Forget about the blackboards of yesteryear. The learning center has two, touch-screen SMART Boards™. The touch-sensitive display connects to a computer and digital projector to show a computer image. A user can then control computer applications directly from the display, write notes in digital ink and save work to share later.

The room is also used to host a variety of groups, from members of the American Chemical Society to ministers from the Saudi Arabian Ministry of Education. “It just depends on who wants to be here and what our schedules are like,” Landis says. “It’s kind of crazy.”

Many BPRC faculty members pay more than lip service to education and outreach. Terry Wilson, a professor in the School of Earth Sciences, hopes to have four minority interns work with her team this summer. She is collaborating with organizations like UNAVCOExternal Non-U.S. government site, a consortium of institutions that support Earth Science research with high-precision instruments like GPS, that has its own internship program in place.

“I’m pretty excited about that,” she says. “Even though it seems like a drop in the bucket, I’m hopeful that the approach that we’re building on … will not only get us some new blood in the Antarctic sciences, but some more diverse blood.”

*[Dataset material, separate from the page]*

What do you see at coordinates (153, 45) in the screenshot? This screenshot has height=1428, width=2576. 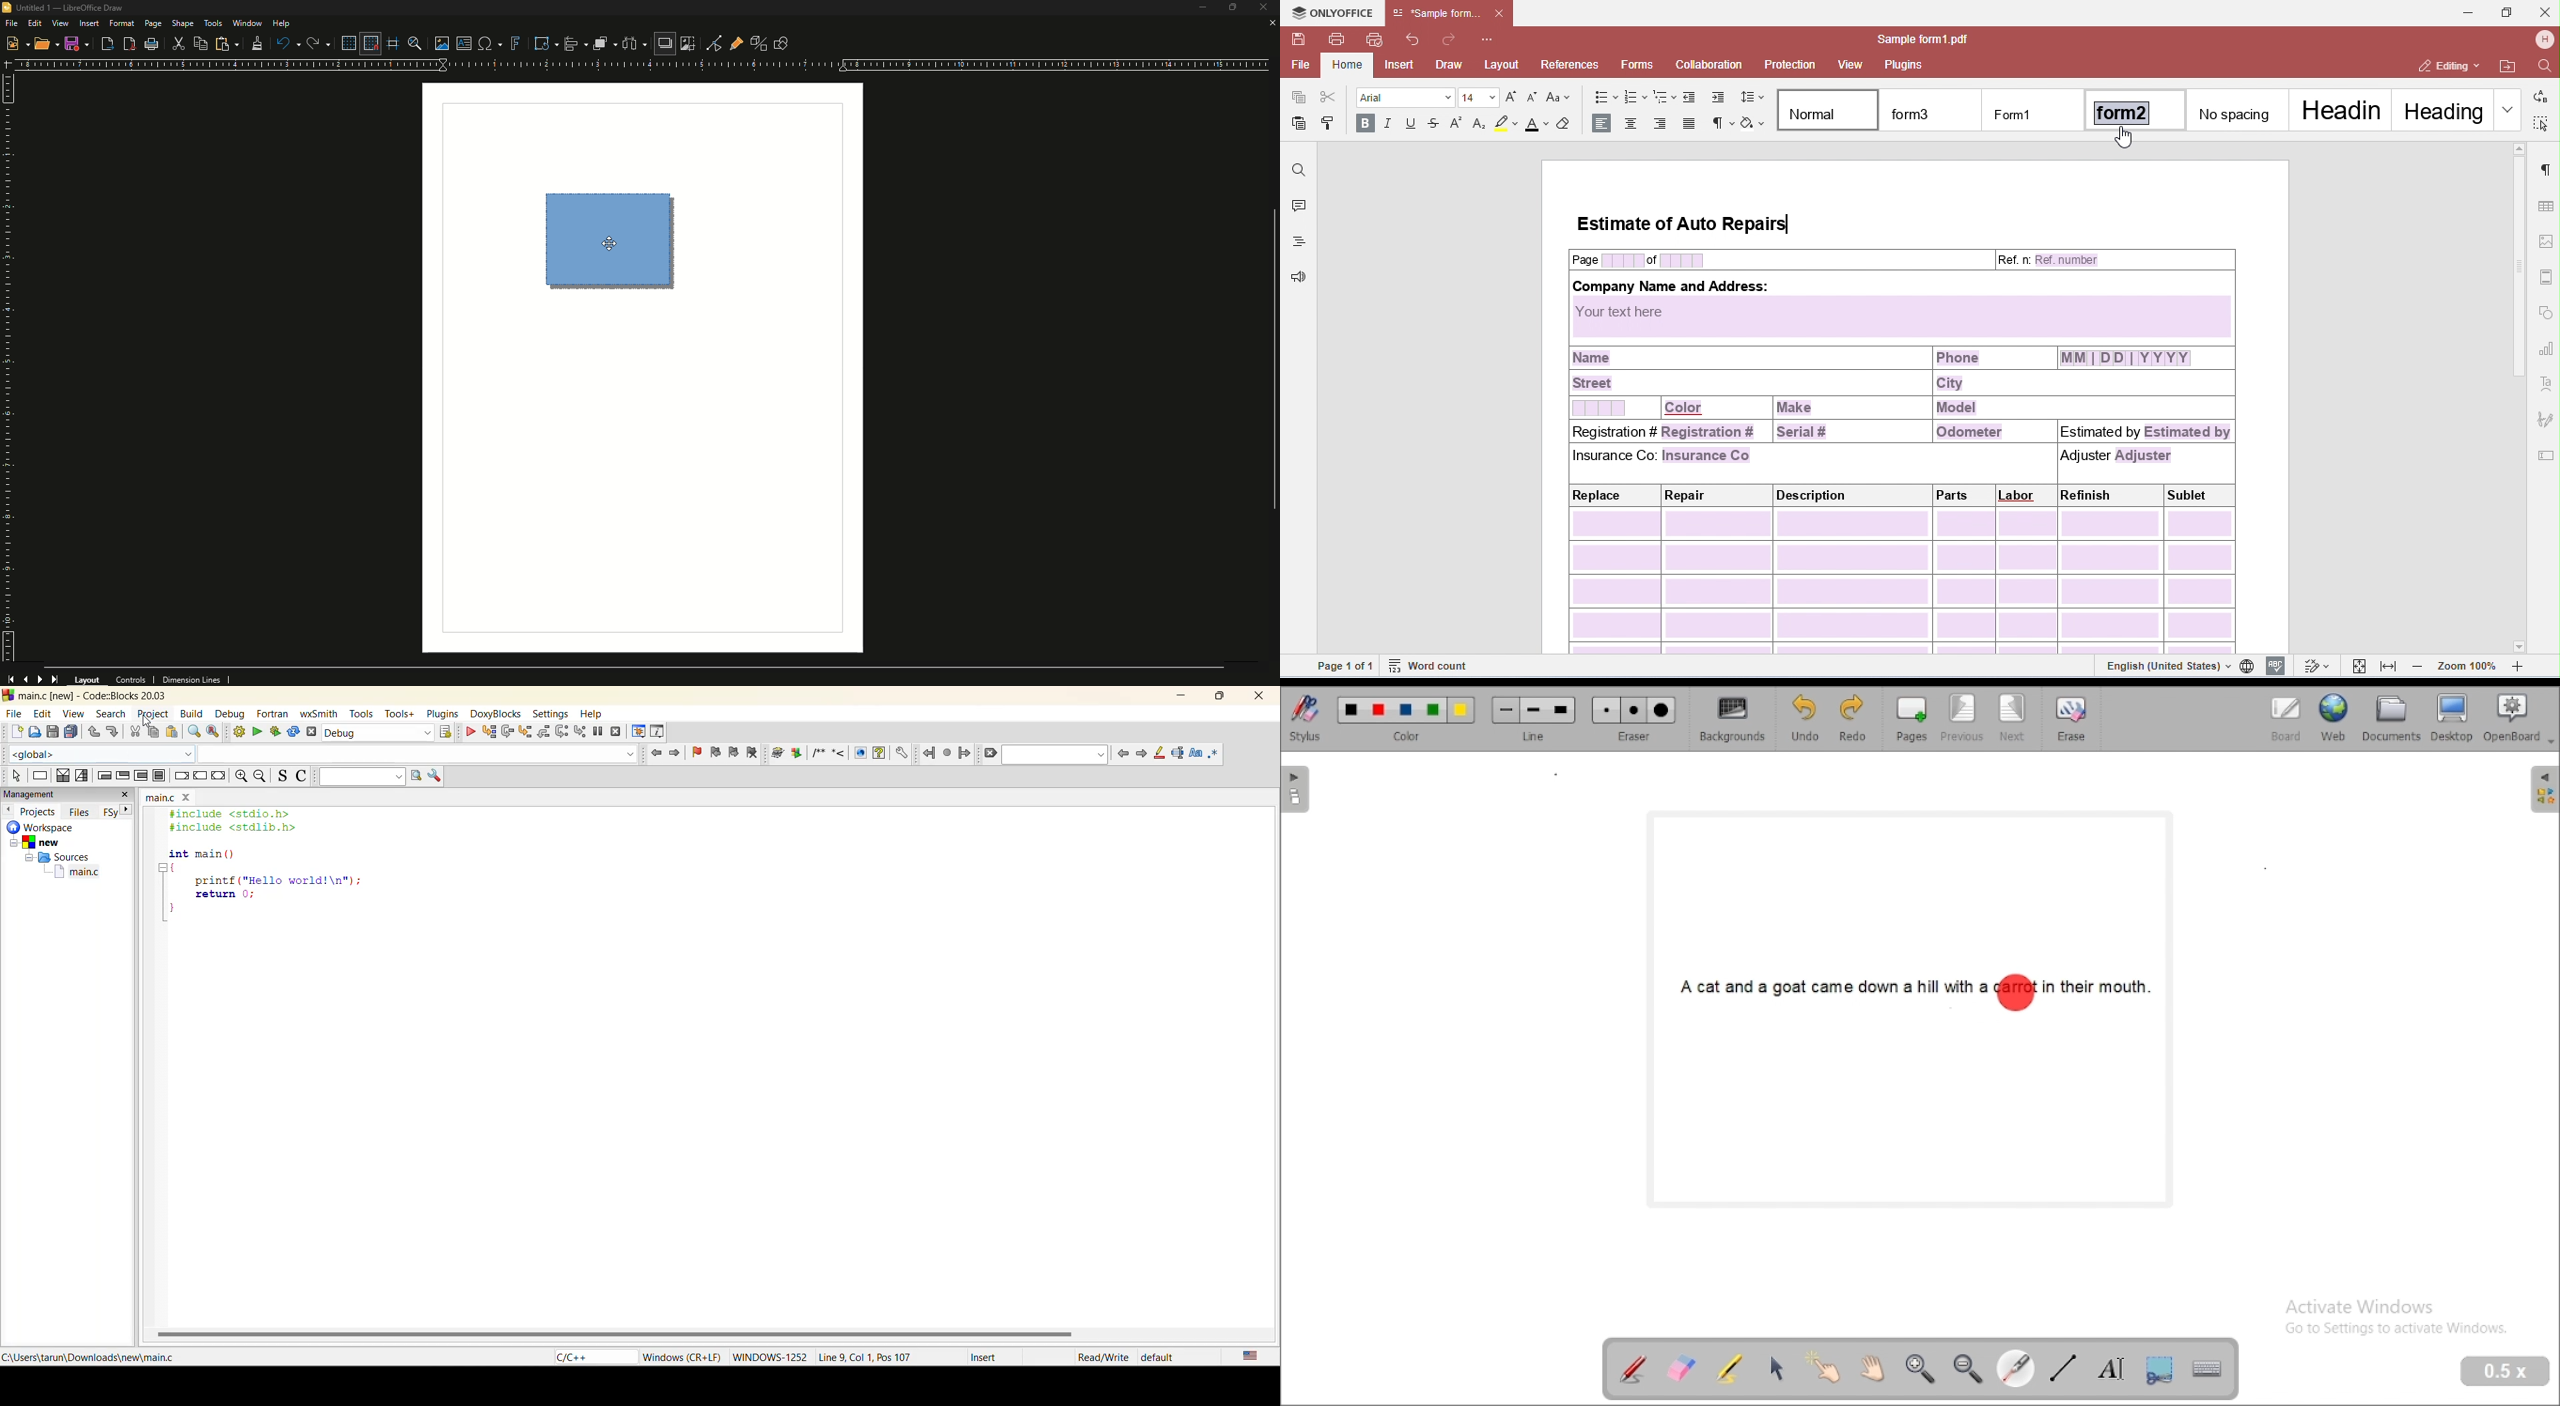 I see `Print` at bounding box center [153, 45].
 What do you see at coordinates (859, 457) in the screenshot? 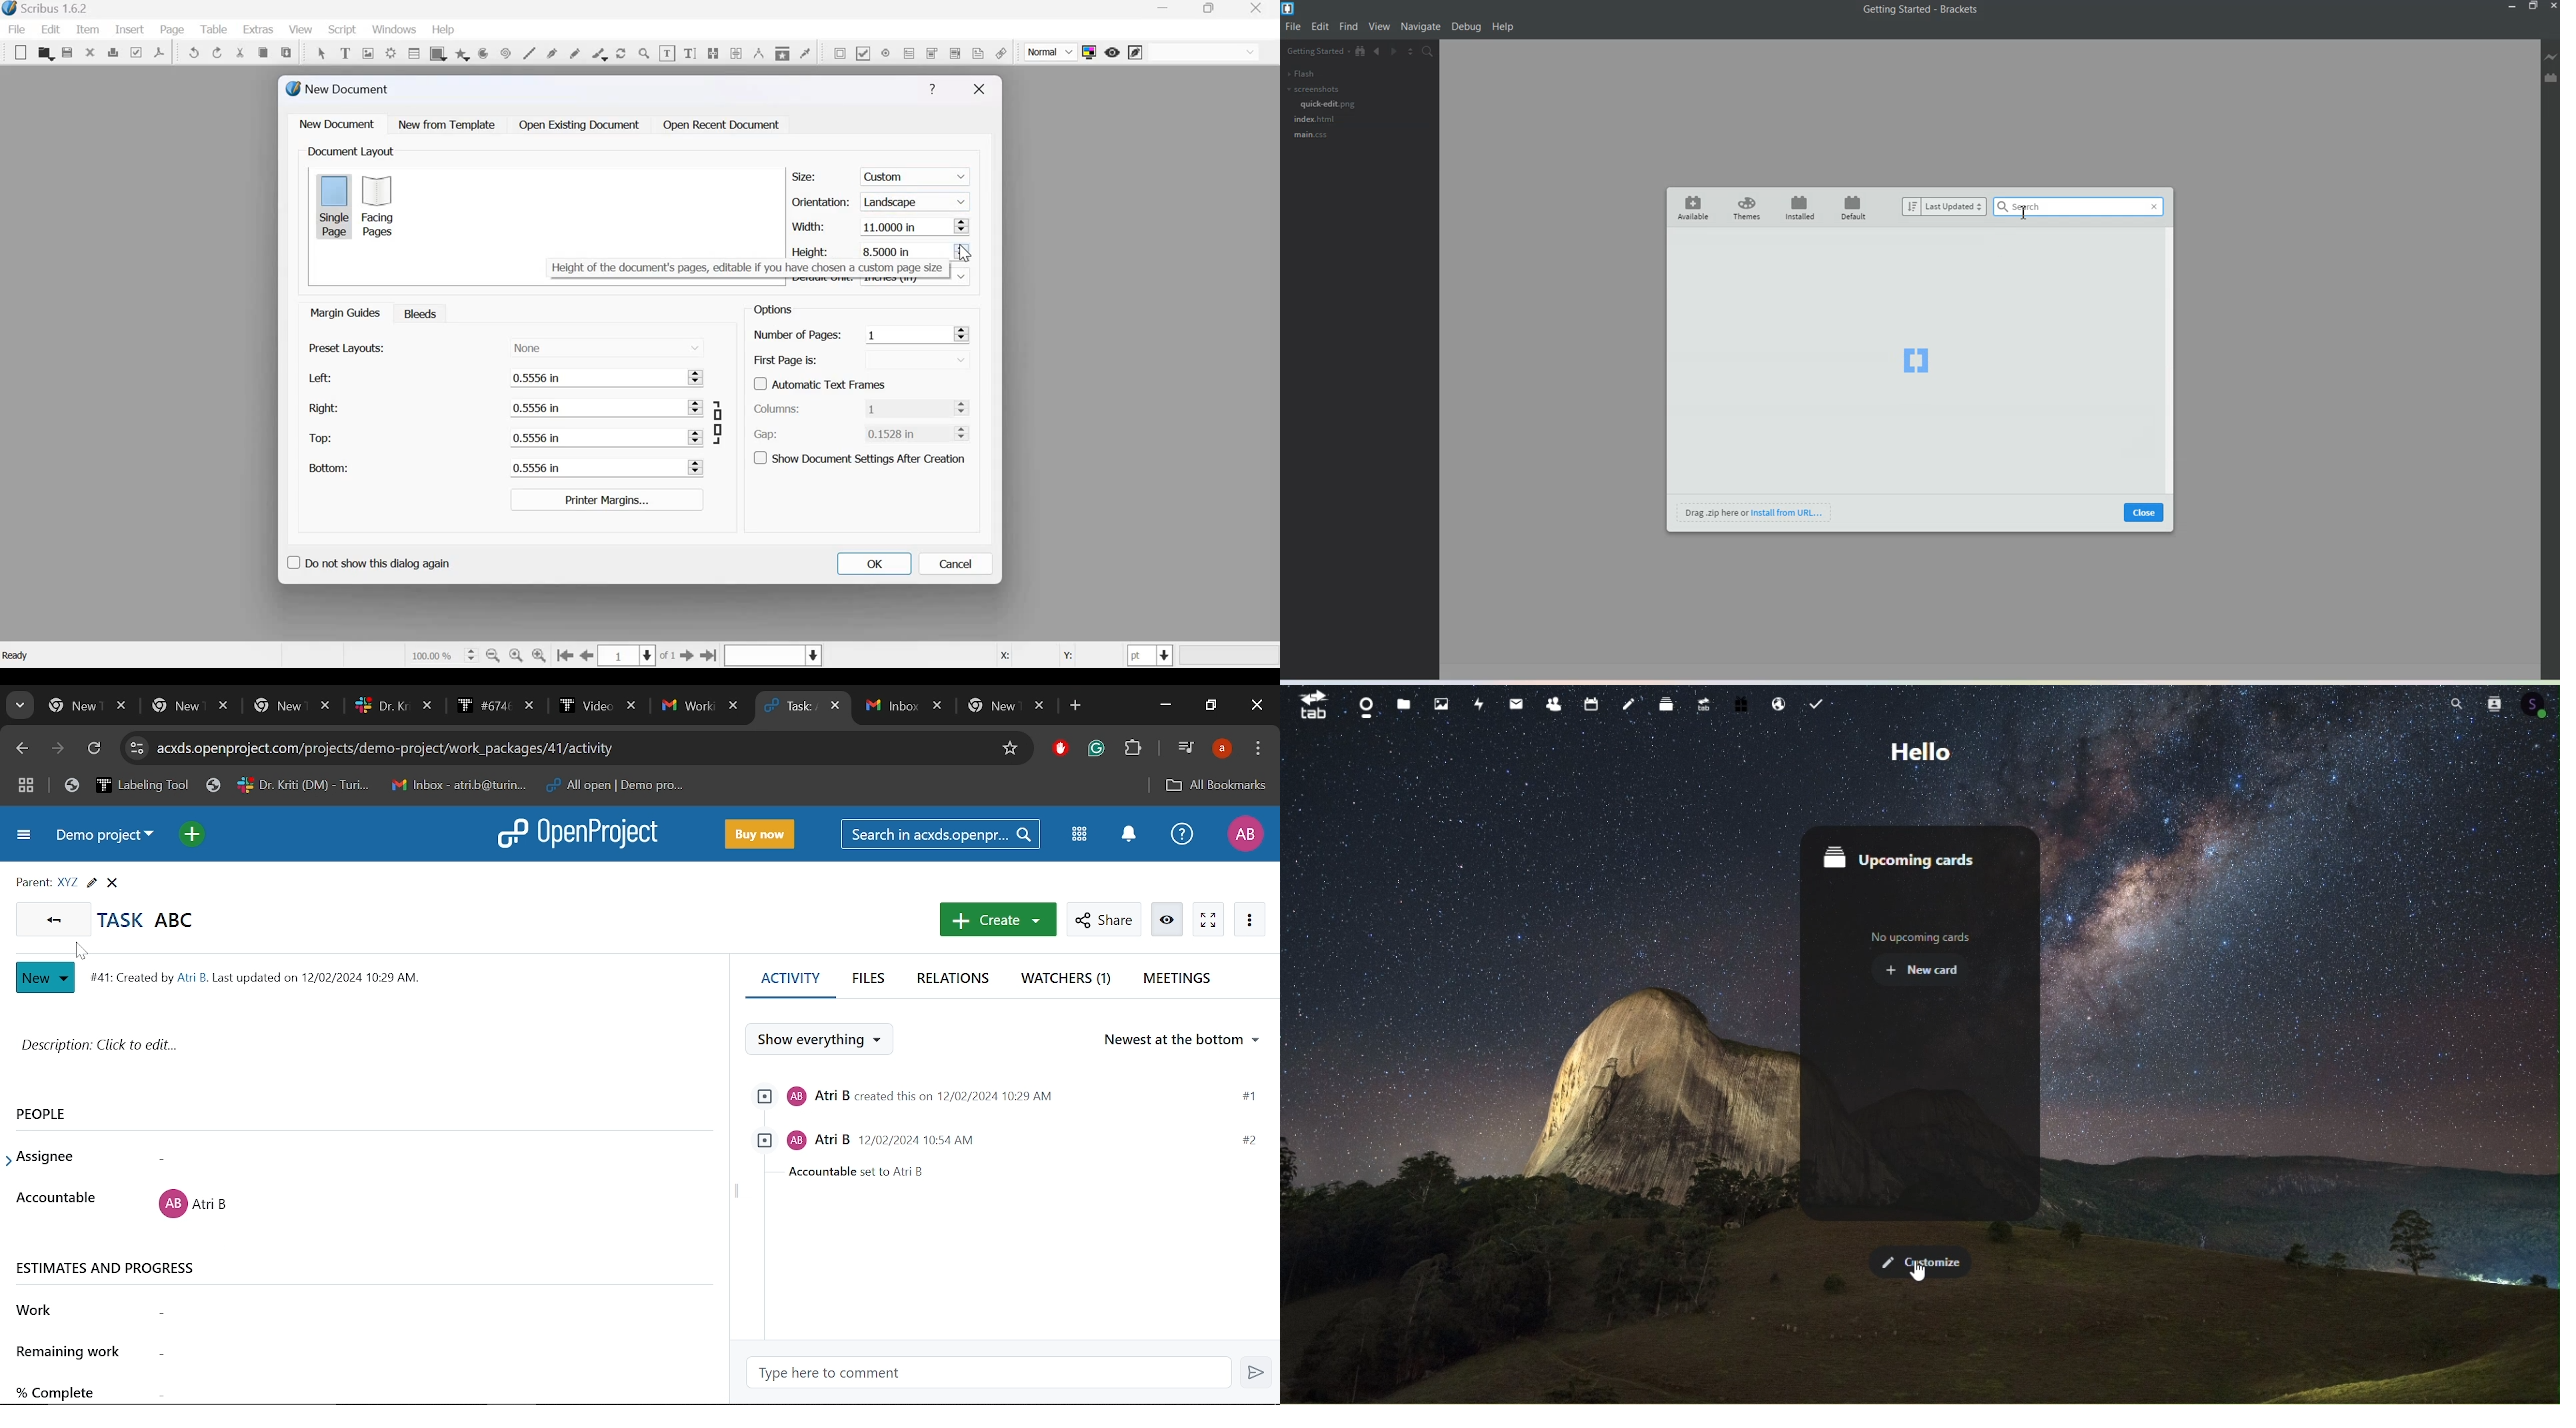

Willis says that, according to UNAVCO, of the 21,000 PhDs in Earth sciences since the 1970s, only about 200 are African-American. “That’s bad,” he says. “That’s something that needs to be fixed.”

While OSU professors like Wilson are interested in recruiting more people into the sciences, Landis remains committed to swaying people to take issues like climate change more seriously. While she believes people are awakening to the challenges, she remains pragmatic.

“We have the luxury of sitting here and thinking about environmental conditions 30 or 40 years from now. A lot of countries are just sitting there and wondering if they can just get through this year. But that, to me, makes it even more imperative for us to do something.”